Under the program, patients and caregivers have enhanced opportunities to communicate with each other regarding the patient’s care. First, you must inform the patient of the availability of chronic care services and obtain written agreement to provide the services, along with authorization from the patient to share the patient’s medical information with other practitioners through electronic methods.

It’s important to document in the patient’s record that all of the elements of chronic care management were explained to the patient, to note the patient’s decision to accept or decline the service, and that the patient received a copy of the care plan.

It’s important to stress that effective chronic care management can be accomplished only through regular monitoring of the patient’s health status, and through frequent communication and exchanges of information with the patient and the patient’s other healthcare providers.
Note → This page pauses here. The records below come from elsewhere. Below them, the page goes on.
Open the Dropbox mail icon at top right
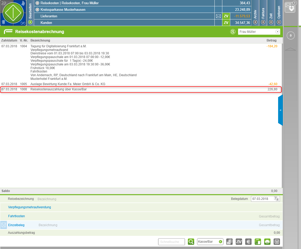301x249 pixels. pos(290,7)
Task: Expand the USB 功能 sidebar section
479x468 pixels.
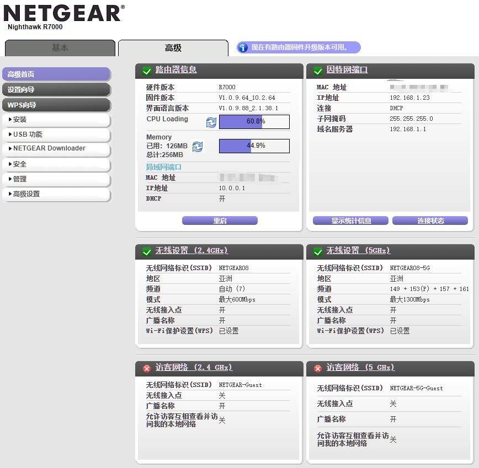Action: coord(57,135)
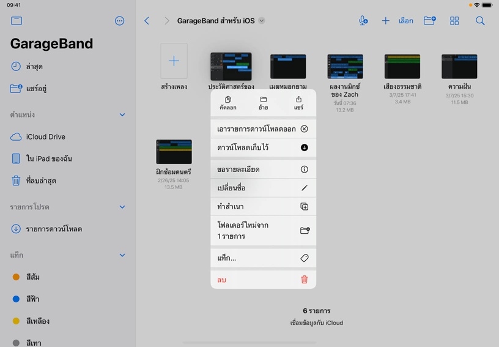Open iCloud Drive in the sidebar
The image size is (499, 347).
[x=46, y=137]
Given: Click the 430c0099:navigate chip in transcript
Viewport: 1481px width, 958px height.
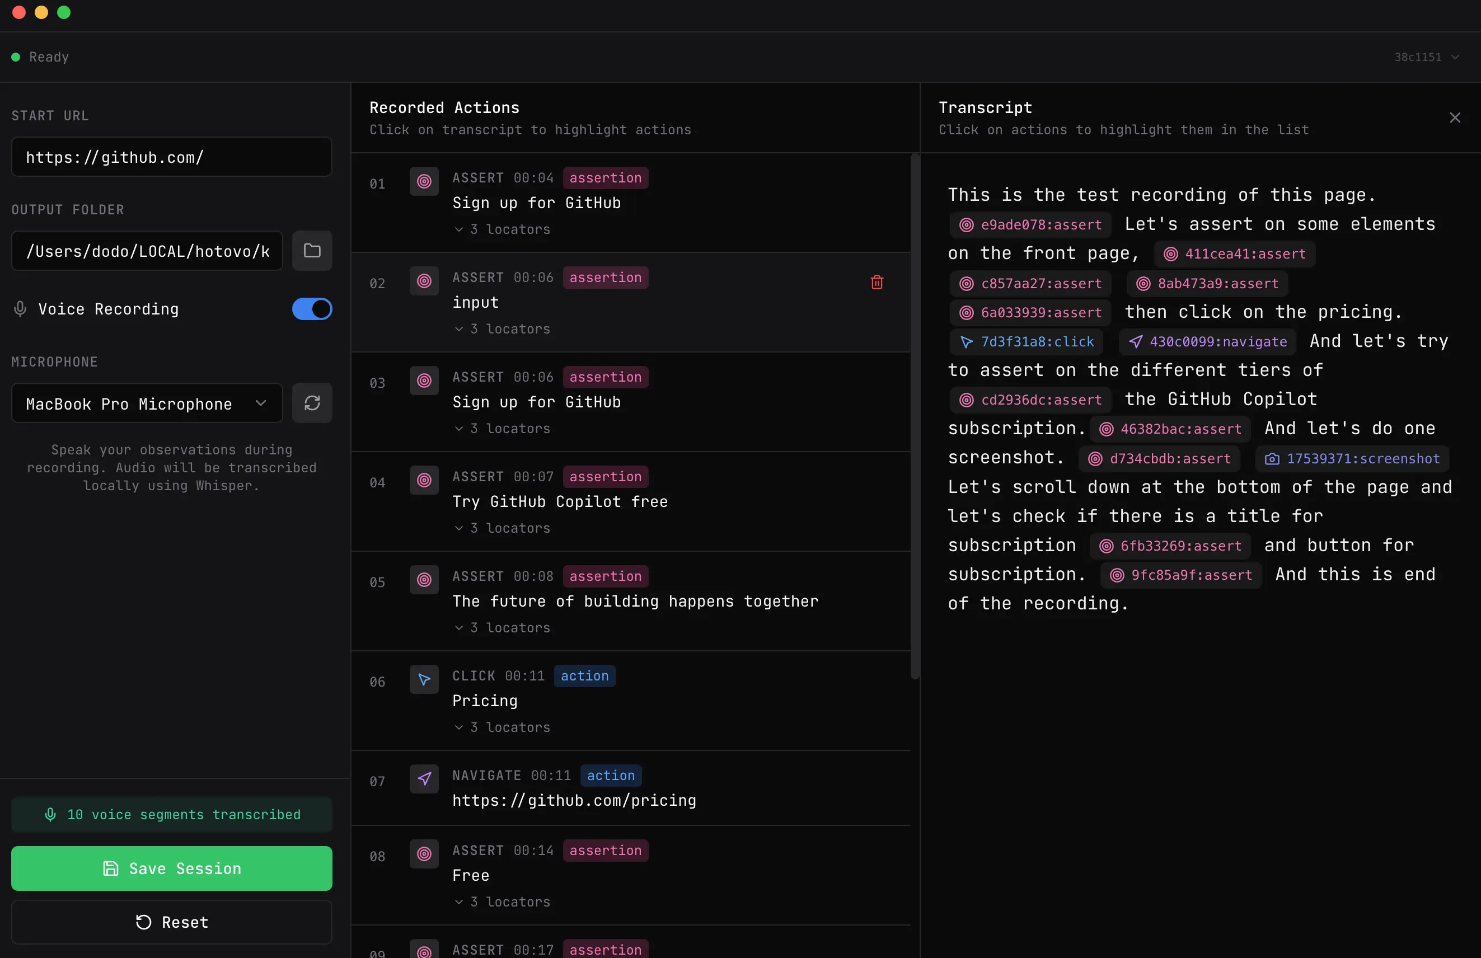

Physicians who use remote monitoring may count the time spent reviewing data towards the monthly time for chronic care services, but not the total time the patient spends using the monitoring device.


NEXT: Scope of services


Scope of services

To bill successfully for chronic care management services, the following services must be provided.

24/7 access

The provision of 24-hour-a-day, 7-day-a-week access to address the patient’s acute chronic care needs. This means that the patient must be provided with means to make timely contact with healthcare providers in the practice.

Continuity of care

Continuity of care with a designated practitioner or member of the care team with whom the patient is able to get successive routine appointments.

The care plan, part 1

The care plain should include:

  • systematic assessment of the patient’s medical, functional, and psychosocial needs;

  • system-based approaches to ensure timely receipt of all recommended preventive care services;

  • medication reconciliation with review of adherence and potential interactions; and

  • oversight of patient self-management of medications.

The care plan, part 2

The patient-centered care plan document is intended to ensure that care is provided in a way that is congruent with patient’s choices and values. The care plan must cover all patient health issues, and typically includes the following elements:

  • problem list;

  • expected outcome and prognosis;

  • measurable treatment goals;

  • symptom management;

  • planned interventions;

  • medication management;

  • community/social services ordered;

  • how the services of agencies and specialists unconnected to the billing practice will be directed/coordinated;

  • identifying the individual responsible for each intervention;

  • the requirements for periodic review, and when applicable, revision of the care plan; and

  • the full list of problems, medications and medication allergies in the electronic health record must inform the care plan, care coordination and ongoing clinical care.

Care transitions

The management of care transitions is a vital part of chronic care management, and must include:

  • referrals to other clinicians;

  • follow-up after the patient’s visit to an emergency department;

  • follow-up after discharges from hospitals, skilled nursing facilities, or other health care facilities;

  • facilitating communication of relevant patient information through electronic exchange of a summary care record with other healthcare providers regarding these transitions;

  • available qualified personnel to deliver transitional care services to the patient in a timely way so as to reduce the need for repeat visits to emergency departments and readmission to hospitals, skilled nursing facilities or other health care facilities; and

  • coordination with home- and community-based clinical service providers required to support the patient’s psychosocial needs and functional deficits (communication to and from home and community based providers must be documented in the patient’s medical record).